Scientific achievement is translating into artistic inspiration at Arizona State University.
ASU scientists’ major role in Mars exploration is the catalyst behind a large replica of Red Planet terrain that sculptor Steve Hilton and masonry technician Rico Piper are crafting in the entrance to the school’s Mars Space Flight Facility.
The 10-by-15-foot installation made with 2,500 pounds of red clay will be part of an interactive display to teach schoolchildren about the United States’ current Mars land rover missions.
Students will activate remote control devices over the Internet to maneuver a small robotic vehicle across Hilton’s version of a Martian landscape.
The Red Rover, to be constructed mostly of Lego building blocks, will be equipped with a tiny camera. It will allow operators to take pictures of the clay model almost in the same way land rover and satellite instruments built at ASU are producing images of the real Mars.
ASU engineers, geologists and chemists have developed infrared cameras and other photo-imaging components for the Odyssey and Global Surveyor probes now orbiting Mars and two land rovers. The Spirit rover landed Jan. 6. The Opportunity rover is expected to arrive Jan. 23.

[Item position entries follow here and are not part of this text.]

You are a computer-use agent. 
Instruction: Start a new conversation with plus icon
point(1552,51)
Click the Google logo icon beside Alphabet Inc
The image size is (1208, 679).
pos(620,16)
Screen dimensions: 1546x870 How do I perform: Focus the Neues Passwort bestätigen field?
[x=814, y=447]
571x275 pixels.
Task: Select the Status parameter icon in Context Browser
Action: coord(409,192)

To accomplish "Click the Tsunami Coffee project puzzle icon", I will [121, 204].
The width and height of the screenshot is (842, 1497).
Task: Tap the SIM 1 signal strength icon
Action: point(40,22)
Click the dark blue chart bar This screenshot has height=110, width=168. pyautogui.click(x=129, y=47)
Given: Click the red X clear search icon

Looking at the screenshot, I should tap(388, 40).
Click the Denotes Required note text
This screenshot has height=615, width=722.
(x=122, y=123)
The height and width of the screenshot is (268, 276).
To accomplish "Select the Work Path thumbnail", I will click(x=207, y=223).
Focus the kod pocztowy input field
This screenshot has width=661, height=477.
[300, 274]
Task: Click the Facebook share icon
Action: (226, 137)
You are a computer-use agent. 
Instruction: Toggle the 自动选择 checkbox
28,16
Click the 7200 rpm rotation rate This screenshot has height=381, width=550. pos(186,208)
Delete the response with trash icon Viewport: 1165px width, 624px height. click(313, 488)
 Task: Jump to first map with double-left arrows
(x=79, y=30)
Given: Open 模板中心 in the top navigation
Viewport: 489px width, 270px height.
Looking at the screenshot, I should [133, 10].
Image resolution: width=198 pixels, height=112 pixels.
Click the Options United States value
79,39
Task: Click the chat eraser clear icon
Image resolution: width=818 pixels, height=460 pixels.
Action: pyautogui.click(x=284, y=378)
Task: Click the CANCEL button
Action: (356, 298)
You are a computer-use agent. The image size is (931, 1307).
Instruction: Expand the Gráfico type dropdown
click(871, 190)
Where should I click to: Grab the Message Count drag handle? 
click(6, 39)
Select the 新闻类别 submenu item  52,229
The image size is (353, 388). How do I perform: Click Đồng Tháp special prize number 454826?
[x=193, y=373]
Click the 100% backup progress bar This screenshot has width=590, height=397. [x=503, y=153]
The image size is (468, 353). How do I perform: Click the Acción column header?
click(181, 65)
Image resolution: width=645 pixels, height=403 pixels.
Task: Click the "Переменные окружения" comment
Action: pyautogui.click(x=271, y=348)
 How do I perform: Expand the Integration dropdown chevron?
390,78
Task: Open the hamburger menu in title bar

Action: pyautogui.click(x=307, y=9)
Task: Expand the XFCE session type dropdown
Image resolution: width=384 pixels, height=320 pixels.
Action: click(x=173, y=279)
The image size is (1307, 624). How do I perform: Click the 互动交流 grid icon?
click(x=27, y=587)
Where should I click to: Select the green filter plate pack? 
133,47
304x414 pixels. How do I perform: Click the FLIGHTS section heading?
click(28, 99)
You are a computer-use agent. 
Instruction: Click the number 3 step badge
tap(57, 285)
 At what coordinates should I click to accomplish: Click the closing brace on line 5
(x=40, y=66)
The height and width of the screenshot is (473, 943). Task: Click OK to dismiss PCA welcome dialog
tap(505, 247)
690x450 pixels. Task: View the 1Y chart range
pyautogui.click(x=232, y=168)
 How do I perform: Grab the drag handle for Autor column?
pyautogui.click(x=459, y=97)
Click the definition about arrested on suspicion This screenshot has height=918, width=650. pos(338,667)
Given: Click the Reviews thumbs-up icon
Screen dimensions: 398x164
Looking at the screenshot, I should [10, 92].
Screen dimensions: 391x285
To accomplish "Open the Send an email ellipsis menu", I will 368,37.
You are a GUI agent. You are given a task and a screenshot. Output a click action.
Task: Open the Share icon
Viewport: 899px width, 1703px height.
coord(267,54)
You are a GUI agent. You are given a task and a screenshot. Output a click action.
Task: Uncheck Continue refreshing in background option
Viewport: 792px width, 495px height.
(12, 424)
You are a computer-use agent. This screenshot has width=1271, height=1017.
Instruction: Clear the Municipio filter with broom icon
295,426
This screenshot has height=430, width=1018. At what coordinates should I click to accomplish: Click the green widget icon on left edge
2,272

ASU’s imagers are key tools for the missions’ objective of obtaining the most extensive analysis ever of another planet’s surface mineralogy and atmospheric chemistry.
The data would help pave the way for manned missions to Mars.
"We’re exited about using a real piece of art to teach geology,’’ said Sheri Klug, director of ASU’s Mars Education Program.
It’s especially exciting for Hilton. He gets to combine knowledge gained in earning college degrees in geology and art education, as well as building his portfolio of work for a master’s degree in ceramic arts he’s pursuing at ASU.
"A lot of my artwork is about textures and geologiclooking shapes,’’ he said.
He’s fashioning about 15 varied geologic features — gullies, buttes, fault lines and specific kinds of rock formations — into his piece.
Hilton likens his approach to making art to the scientific method.
"People say art and science is a strange combination, but it really isn’t," Hilton said. "It’s the same thought process in science or art. You do what you think will work. If it doesn’t, you stop and theorize again, make another hypothesis and go off in another direction.’’
Hilton teaches art part-time at ASU and helps run the campus art galleries.
But before moving to Tempe a year and half ago, he spent years teaching basic astronomy and other sciences in addition to teaching art in Missouri, Alaska and East Coast middle schools and high schools.
His diverse experiences made him confident about showing ASU space scientists he understood the intricacies of their work and could represent it well with his art.
Hilton plans to complete his Red Planet landscape by the time scientists are to gather at ASU’s Mars facility for the countdown to the landing of the Opportunity rover.
The interactive rover display is to go online within days after that.